[The results of MRI exploration of glaucoma patients: what are the benefits?].

J Fr Ophtalmol

Centre hospitalier national d'ophtalmologie des Quinze-Vingts, Université Pierre et Marie Curie, Site Pitié-Salpêtrière, CNRS UMR 6569, UPR 2147, France.

Published: July 2008

After 13 years of glaucoma exploration using MRI at 1.5 and 3 Tesla, we have deduced that there is no specific characteristic between the different forms of this disease, which is manifested by a slowly progressing degenerative optical neuropathy, predominant from front to back (with volume of the optic nerve head always greater than the distal portions of the 2nd neurone, chiasma, and optic tract), interspersed with clinical flare-ups that are recognized by an intense localized hypersignal (frequently from the apex progressing along the canal).
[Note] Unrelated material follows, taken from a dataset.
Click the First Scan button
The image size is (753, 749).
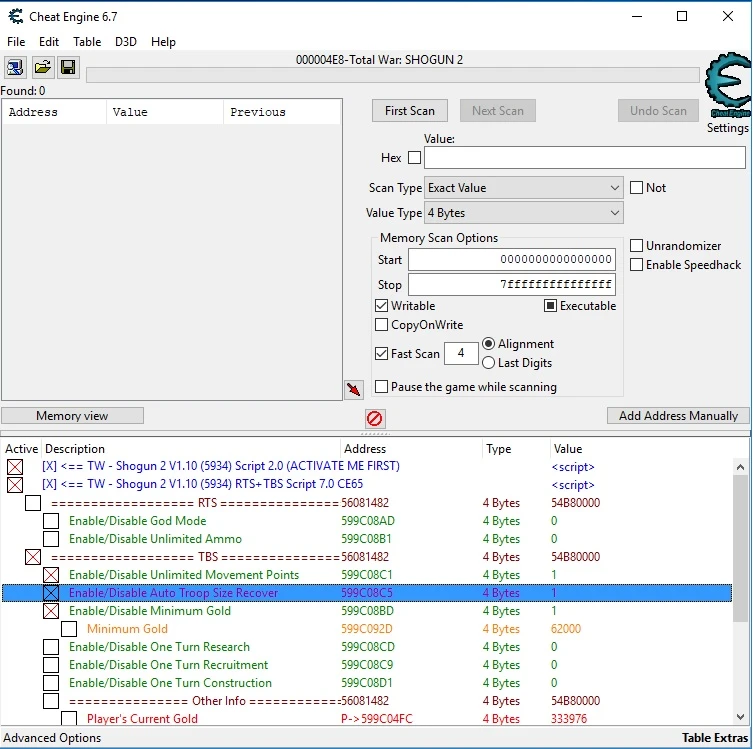[x=410, y=111]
Visual tract involvement is always bilateral, even in cases where symptoms are exclusively unilateral (asymmetry can be observed in these cases). The discordance between (i) the severity of axon reduction and (ii) the signs of injury already present at the time when MRI is performed and the relative preservation of visual function argues for encephalic disease with visual involvement. Its delayed discovery makes treatment, even with neuroprotectors, less effective and points toward the need for implementing directed genetic prevention studies, as a first step to more effectively assessing the therapies available.